There are relatively few writers who could examine the discourse of two humans from a seemingly third viewpoint quite like Beckett. Take for example the “thought” of Lucky in Waiting for Godot- there have been few writers in any language with the will or the idea to create an incredibly long and unintelligible sentence that still somehow stuck to the laws of the English language in the name of art. It is perhaps only natural that he would in turn be fascinated in the principles of lingual minimalism. The given phrase is not a real sentence or set of sentences in any academic sense- there is no given subject, and though it’s implied, this would likely get an F at the hands of any high school English teacher.
However, with an appreciation for the fact that you are allowed to “break the rules” makes us able to examine this from a higher perspective. The short, rapid burst phrases almost suggest a sort of mantra- a repeated phrase urging oneself to try again and “fail better.” The latter phrase is particularly interesting. It’s a logical contradiction at first glance- failing is inherently negative- but one sees the echos of a similar concept all across our common lexicon. Consider the classic proverb: “If at first you don’t succeed, try and try again.” All Beckett seems to be saying is a refinement on this concept- “No matter how many times you fail, what’s important is you improve on your failures and try again.”

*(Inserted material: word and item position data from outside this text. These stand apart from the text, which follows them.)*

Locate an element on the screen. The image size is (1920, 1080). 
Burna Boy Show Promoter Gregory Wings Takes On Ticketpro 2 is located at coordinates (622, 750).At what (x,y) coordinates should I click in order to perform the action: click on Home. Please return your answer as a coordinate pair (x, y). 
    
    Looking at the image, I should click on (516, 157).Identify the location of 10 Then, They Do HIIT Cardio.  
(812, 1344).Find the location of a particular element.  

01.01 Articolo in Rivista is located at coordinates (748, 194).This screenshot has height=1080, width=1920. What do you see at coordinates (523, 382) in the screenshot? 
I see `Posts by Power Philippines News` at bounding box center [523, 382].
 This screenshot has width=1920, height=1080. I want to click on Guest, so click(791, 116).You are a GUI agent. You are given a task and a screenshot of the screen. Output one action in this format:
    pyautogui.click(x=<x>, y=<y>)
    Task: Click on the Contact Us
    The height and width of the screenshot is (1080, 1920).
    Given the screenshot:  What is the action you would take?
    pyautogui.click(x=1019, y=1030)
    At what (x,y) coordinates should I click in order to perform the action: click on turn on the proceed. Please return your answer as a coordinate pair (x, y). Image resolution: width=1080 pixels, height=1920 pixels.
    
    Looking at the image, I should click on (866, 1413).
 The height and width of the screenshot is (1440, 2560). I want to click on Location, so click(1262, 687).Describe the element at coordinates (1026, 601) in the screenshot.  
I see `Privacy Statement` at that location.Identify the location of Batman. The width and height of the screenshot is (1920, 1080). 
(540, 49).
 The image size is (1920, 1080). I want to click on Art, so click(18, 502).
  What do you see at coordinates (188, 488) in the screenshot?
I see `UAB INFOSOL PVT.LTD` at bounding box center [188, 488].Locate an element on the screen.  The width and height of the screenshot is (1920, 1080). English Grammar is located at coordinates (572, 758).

The question is brought up of how does the punctuation effect this sentence. For examine, imagine we replaced all the periods with commas, and read it to yourself. It seems to come out a jumble of words- the clear stops given by the period help separate the disparate thoughts into a coherent series. Furthermore, following the suggestion of question marks just leaves a mildly manic sounding series of rapid fire questions. The punctuation here is purposeful and likely correct for Beckett’s purposes.
If we are to address the question of what his choice of sentence structure, or lack thereof, we ought to first put it in a more traditional format: ‘I ever tried and ever failed; no matter, I fail again and I fail better.” The one thing this lacks compared to Beckett’s version is a feeling of universality. Beckett’s phrase almost seems like both a personal statement and a piece of advice, he urges himself to “fail better” and at the same time seems to be telling you to do so. This is perhaps where the power of the statement comes from. And it does appear to be powerful- there’s at least one company named after the phrase.
Overall, Beckett urges us to follow a noble path: never surrendering in the face of adversity. In this day and age, it’s advice worth listening to.